[Saved data entries]
----------------------------------------

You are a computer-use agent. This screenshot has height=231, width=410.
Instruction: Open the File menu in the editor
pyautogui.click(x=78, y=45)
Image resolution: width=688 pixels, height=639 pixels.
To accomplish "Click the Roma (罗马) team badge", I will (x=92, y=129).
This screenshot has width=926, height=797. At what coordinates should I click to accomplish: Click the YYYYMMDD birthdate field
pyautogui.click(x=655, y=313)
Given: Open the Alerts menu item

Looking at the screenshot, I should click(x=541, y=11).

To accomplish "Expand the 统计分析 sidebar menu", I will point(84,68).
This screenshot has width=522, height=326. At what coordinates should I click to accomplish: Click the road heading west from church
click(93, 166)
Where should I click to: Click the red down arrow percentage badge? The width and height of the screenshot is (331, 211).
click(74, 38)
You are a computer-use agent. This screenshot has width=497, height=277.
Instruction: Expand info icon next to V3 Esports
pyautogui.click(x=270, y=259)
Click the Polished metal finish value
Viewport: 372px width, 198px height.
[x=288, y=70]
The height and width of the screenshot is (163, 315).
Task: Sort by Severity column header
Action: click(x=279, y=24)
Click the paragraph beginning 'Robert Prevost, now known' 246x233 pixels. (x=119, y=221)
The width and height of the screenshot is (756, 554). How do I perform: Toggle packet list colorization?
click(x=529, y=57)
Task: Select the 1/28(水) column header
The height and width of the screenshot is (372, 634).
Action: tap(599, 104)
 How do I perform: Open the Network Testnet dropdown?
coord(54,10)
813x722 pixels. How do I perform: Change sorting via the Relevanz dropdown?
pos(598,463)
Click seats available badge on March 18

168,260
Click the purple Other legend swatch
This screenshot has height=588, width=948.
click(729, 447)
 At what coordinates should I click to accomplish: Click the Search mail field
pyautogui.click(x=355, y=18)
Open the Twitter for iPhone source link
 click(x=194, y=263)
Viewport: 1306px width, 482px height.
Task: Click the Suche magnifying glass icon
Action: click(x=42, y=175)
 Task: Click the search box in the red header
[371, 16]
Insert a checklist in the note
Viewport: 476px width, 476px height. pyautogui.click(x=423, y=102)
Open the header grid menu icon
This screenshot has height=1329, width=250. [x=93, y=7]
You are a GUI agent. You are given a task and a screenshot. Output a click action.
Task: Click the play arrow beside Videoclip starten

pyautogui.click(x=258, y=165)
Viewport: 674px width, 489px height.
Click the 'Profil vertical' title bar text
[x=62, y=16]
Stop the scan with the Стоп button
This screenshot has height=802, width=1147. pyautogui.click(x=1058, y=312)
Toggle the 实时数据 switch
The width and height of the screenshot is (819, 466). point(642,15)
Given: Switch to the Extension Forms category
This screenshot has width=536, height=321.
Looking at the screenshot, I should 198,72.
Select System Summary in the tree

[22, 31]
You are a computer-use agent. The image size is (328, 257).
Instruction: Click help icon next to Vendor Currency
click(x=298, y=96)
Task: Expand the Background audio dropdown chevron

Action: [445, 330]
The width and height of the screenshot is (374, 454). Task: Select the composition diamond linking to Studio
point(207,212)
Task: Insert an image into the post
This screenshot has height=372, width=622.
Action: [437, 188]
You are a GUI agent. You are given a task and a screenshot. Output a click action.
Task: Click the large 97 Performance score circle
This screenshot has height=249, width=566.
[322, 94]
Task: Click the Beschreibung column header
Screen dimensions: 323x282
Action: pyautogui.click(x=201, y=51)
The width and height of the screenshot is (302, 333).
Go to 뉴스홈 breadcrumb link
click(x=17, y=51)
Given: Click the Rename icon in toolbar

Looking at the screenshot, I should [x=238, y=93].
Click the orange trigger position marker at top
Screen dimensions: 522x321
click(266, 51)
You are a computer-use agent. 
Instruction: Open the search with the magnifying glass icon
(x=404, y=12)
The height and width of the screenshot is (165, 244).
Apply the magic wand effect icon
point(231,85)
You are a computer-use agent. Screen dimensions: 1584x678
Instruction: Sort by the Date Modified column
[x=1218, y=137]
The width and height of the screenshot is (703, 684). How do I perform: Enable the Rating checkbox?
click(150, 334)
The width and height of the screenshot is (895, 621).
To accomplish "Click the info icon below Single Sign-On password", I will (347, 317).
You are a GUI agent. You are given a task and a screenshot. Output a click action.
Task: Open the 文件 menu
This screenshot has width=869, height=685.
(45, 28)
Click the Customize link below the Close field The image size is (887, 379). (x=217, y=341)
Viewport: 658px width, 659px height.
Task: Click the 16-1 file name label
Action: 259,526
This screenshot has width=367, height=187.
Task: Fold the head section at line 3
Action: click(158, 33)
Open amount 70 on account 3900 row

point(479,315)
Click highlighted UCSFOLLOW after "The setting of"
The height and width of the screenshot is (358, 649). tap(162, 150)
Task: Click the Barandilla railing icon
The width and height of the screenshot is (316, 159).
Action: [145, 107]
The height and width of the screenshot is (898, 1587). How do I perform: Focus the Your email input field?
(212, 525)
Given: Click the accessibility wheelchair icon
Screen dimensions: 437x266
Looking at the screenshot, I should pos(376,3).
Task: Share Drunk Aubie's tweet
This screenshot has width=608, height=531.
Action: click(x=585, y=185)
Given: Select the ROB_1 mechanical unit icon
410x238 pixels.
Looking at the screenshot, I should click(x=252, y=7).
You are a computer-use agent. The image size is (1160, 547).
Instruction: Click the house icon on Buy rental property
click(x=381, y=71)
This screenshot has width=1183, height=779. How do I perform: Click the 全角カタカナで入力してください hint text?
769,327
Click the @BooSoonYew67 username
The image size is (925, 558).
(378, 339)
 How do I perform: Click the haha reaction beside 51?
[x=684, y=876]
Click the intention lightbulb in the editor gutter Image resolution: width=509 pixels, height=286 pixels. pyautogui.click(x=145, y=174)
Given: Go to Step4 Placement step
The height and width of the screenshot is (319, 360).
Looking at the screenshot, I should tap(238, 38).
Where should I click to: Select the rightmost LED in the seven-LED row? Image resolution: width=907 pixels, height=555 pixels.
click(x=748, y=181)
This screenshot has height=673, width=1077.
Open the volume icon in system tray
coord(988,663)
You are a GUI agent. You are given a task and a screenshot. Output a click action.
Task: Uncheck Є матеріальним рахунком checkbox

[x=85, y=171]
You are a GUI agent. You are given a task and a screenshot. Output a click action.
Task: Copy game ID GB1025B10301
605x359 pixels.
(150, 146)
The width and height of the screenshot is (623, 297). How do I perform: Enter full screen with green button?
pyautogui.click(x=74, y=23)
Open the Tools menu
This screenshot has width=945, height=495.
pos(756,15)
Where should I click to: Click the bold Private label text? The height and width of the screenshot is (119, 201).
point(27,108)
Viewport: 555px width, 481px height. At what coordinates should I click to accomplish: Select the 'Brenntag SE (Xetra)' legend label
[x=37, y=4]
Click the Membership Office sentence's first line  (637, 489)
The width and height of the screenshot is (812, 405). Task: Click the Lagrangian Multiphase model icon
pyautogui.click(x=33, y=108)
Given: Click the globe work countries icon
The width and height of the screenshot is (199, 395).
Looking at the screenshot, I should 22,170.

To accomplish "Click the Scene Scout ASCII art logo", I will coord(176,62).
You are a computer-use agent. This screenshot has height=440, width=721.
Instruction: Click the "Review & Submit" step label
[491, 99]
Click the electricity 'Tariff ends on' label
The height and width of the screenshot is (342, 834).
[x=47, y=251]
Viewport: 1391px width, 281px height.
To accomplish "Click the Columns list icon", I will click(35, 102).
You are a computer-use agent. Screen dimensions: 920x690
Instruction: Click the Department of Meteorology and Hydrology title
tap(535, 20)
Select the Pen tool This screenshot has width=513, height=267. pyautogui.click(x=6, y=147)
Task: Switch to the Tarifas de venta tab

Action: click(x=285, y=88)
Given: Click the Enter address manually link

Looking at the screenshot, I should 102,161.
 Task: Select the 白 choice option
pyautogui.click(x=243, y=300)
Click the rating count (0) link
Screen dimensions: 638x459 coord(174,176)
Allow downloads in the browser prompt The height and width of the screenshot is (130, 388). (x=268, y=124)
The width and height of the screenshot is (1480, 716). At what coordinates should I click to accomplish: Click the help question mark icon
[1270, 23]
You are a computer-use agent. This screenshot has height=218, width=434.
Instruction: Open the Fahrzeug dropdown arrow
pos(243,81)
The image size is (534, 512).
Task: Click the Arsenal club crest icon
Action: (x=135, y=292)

----------------------------------------

■ **Exercise directions**: Starting with the line that holds "Viewport: 372px width, 198px height." and ending with the line that holds "Click the paragraph", retype every line in the data above exactly, and nothing else.

■ **Solution for this exercise**:
Viewport: 372px width, 198px height.
[x=288, y=70]
The height and width of the screenshot is (163, 315).
Task: Sort by Severity column header
Action: click(x=279, y=24)
Click the paragraph beginning 'Robert Prevost, now known' 246x233 pixels. (x=119, y=221)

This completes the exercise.